Your last question will come from the line of Carl McDonald from Citigroup.

Carl R. McDonald - Citigroup Inc, Research Division

Two exchange follow-ups. So the risk adjustment and the reinsurance component seem relatively straightforward, you take money from one group of plans and you give it to another. The risk corridor, though, as far as I know HHS hasn't set any money aside for that. So it seems dependent on plans making more than 3% to contribute for there to be money going out to plans that make less. So just interested in what gives you comfort that, that risk corridor provision specifically actually will provide some protection next year.

Jay M. Gellert

Oh yes, fair question. The contractual provision is independent of funding. So the 3-year risk corridor is whatever -- I'm not conversant in the intricacies of the scoring but contractually it's an unconditional commitment.
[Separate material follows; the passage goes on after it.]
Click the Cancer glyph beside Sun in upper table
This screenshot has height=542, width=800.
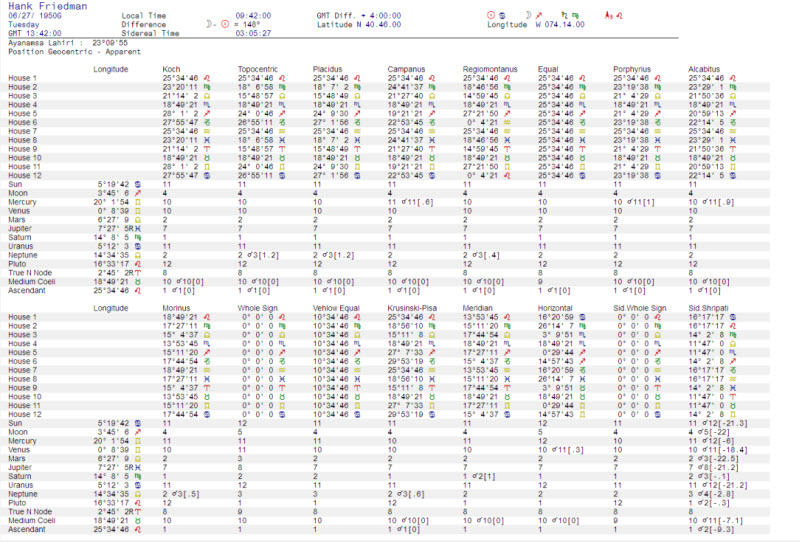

Carl R. McDonald - Citigroup Inc, Research Division

Meaning that HHS basically has to come up with the money one way or the other?

Jay M. Gellert

Federal government, yes. Basically, it's in the bill. It's in the bill without -- as one of the elements that require funding. Subsidies go down. And then if they -- if -- or membership goes down and they need -- but that goes up -- I don't know exactly how that was all taken into consideration. But in terms of we -- in terms of the contractual relationship we have with them, they -- it isn't dependent on any kind of plus-minus funding.
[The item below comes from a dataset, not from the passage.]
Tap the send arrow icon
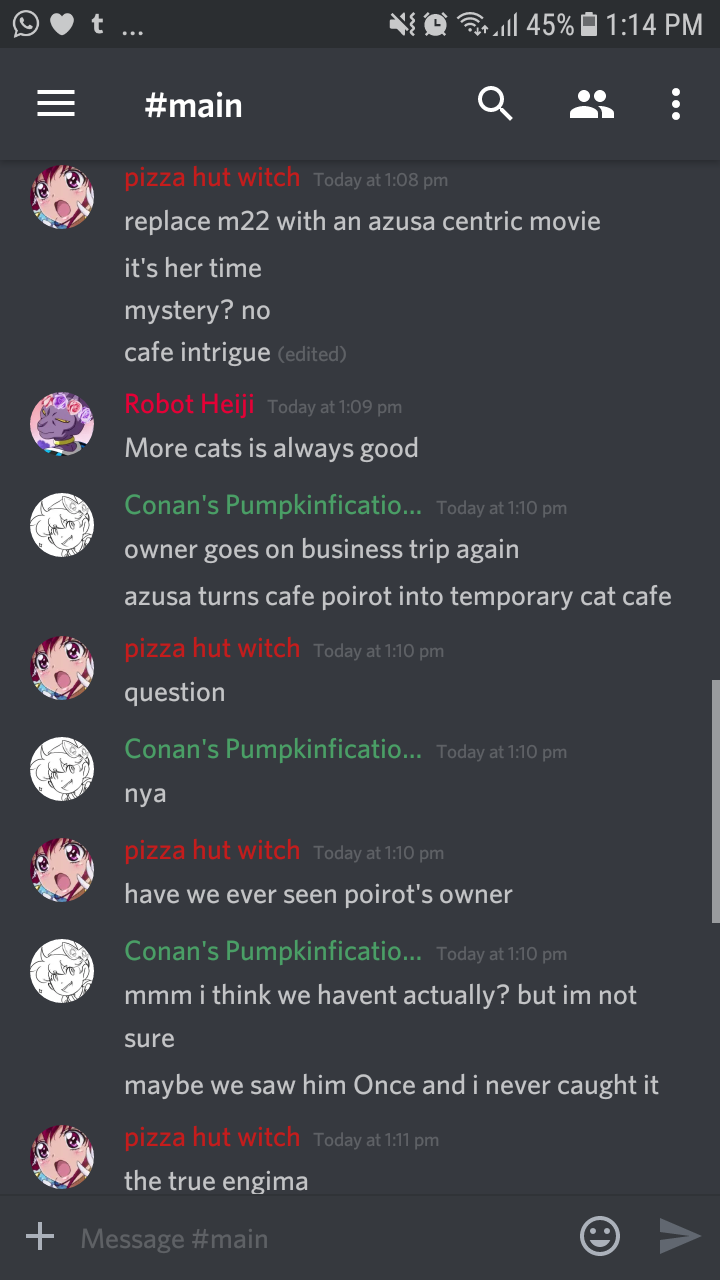 (x=680, y=1237)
Carl R. McDonald - Citigroup Inc, Research Division

And then just going to return to the back and forth between the whether subsidized members will choose a Bronze versus a Silver plan. Putting health status aside, if I make $16,000 today and I'm uninsured and I have some health issue, I show up at the hospital, I get it taken care of. They ultimately send me the bill and I just toss it because there's no chance I could actually ever pay it. Next year, when you're getting the subsidy, how do you think about just taking a Bronze plan, paying basically no premium? Yes, there's copays and deductibles, but you don't -- you're used to not paying them anyway, so you're just going to toss those bills just like you do today versus paying up for a Silver plan that will cover the copay?

Jay M. Gellert

Yes. Actually, I think that if the Bronze plan only didn't pay for hospitalization, I think there's kind of a somewhat of an argument here. The actuality is that it's less robust at the front end and that's where these people actually are paying out of their own pockets now. I mean, they can't walk into a drugstore and say, "I need this pharmaceutical." And the drug is -- and not pay for it. They access the primary care. Those are the areas where I think that the compelling difference exists between the 2 plans. So you have to basically come to the conclusion, if you run the numbers, that you're going to have no health needs except a catastrophic need. And the concern we had and we've articulated this before, that population is going to have such a low risk score, it's going to kill you in the Bronze product. So that's what I think our thinking is. If you are a person who's taking one drug of any significance, you will pick the Silver plan because of the coverage. If you are looking for a catastrophic plan -- I agree with your analysis. I don't think our view of that population is that way. But the scary thing about that is then you'll have a very, very low risk score. And the problem we saw is the risk scores are run off the average rate and if you have a low-cost product with a very low risk population, you've got -- we've come up with models where you could have negative premium. So our thinking is that -- somebody said this on one of -- somebody's call, which is you don't want the very, very healthy or the very, very sick. Anybody in between you'll do fine with. I think you're making a good argument for why the very, very healthy would pick the Bronze product, which is in our view, not a positive thing based on the way even the administration has articulated the plan but also based on our independent analysis of its structure.

Angie McCabe

Thank you, everyone, for joining us today. Have a good day.

Operator

This concludes today's conference call. You may now disconnect.